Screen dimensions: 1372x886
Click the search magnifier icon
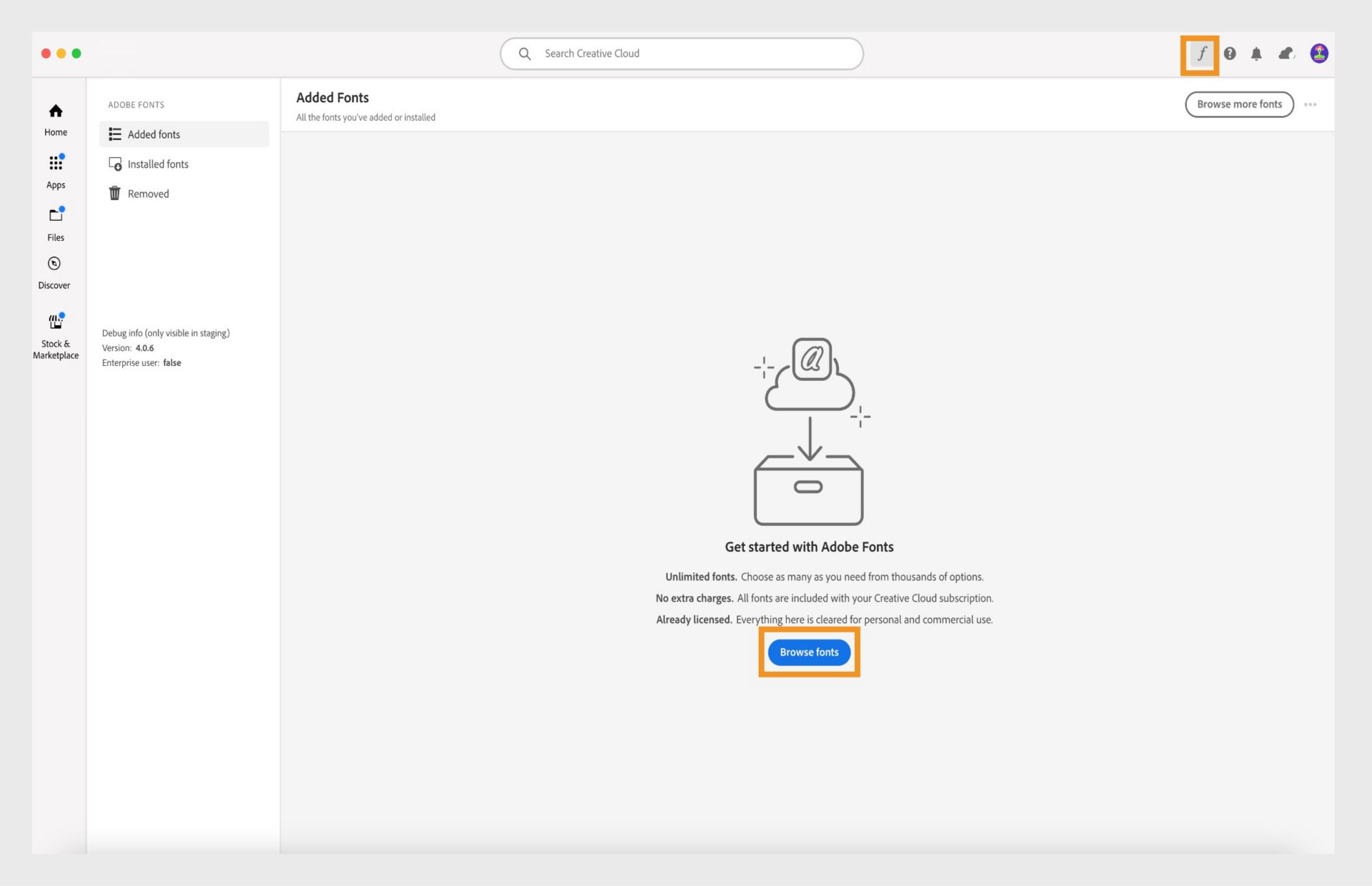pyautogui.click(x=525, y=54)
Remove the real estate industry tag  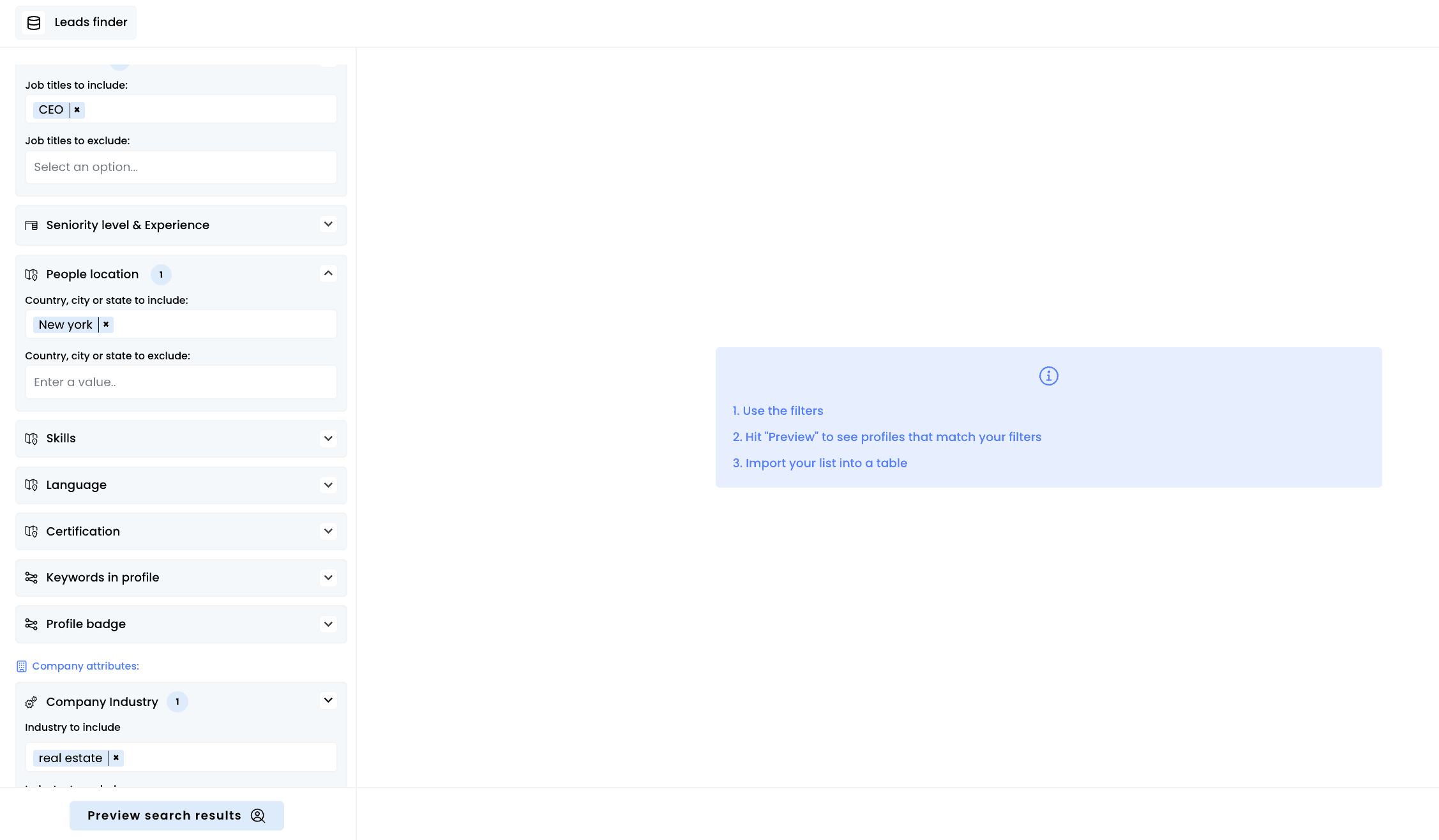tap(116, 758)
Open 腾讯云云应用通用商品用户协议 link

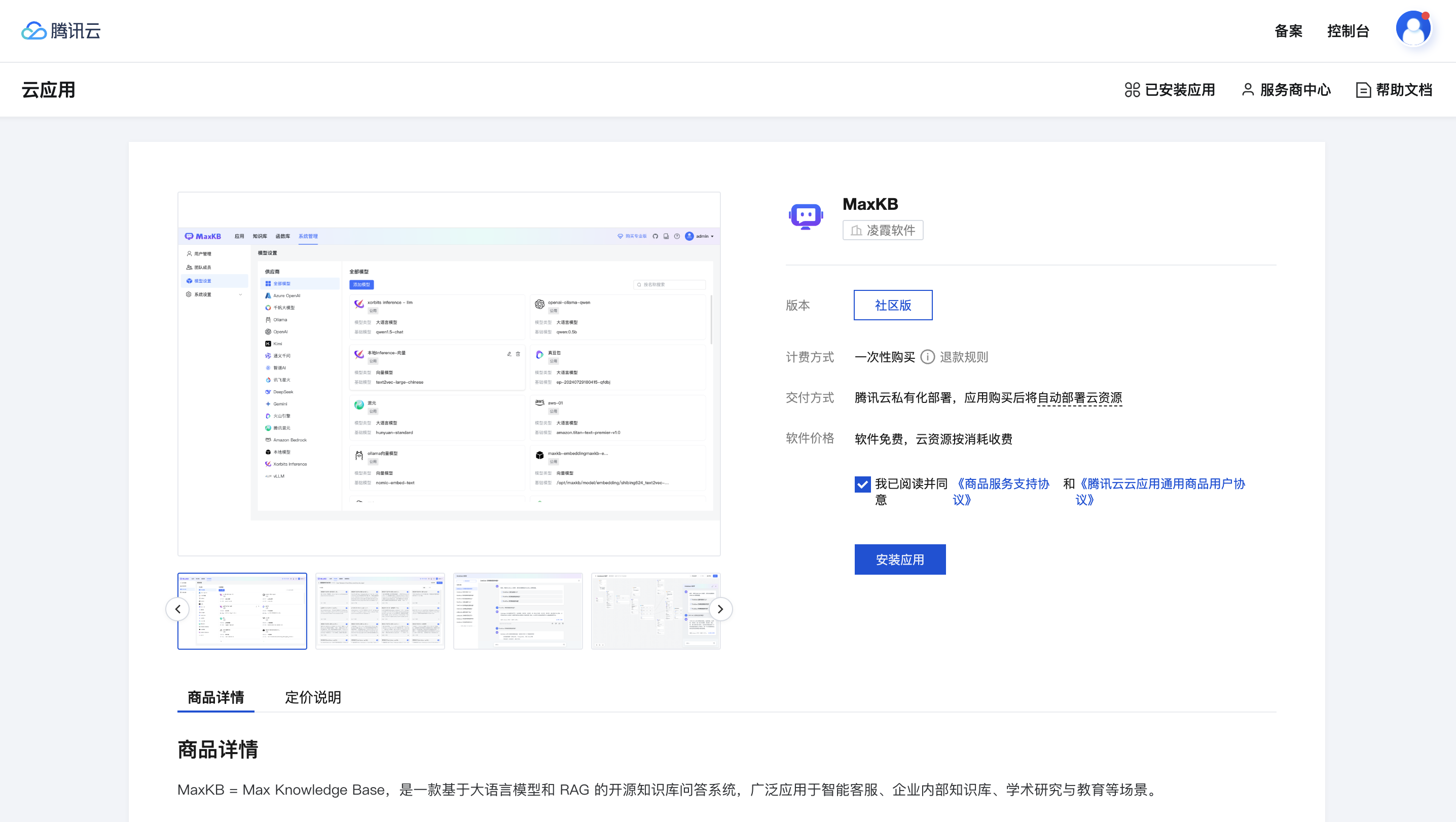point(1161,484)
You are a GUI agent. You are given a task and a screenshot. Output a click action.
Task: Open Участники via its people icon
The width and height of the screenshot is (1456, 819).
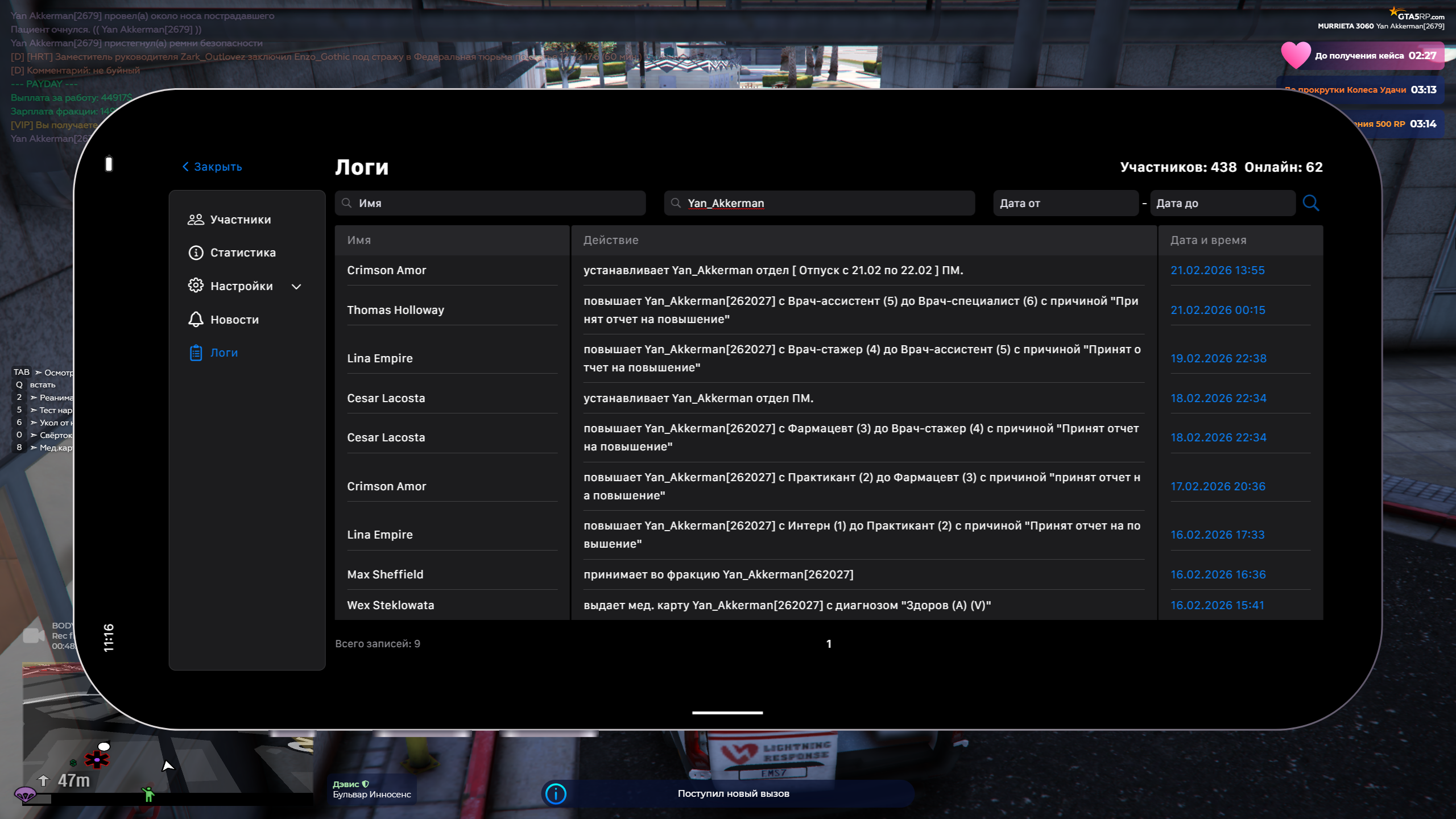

____________________

Give again, word for word, the line containing "Open 腾讯云云应用通用商品用户协议 link" and every line after it to the end of the records; leave out the pictures.

Open 腾讯云云应用通用商品用户协议 link

point(1161,484)
You are a GUI agent. You are given a task and a screenshot. Output a click action.
Task: Open Участники via its people icon
The width and height of the screenshot is (1456, 819).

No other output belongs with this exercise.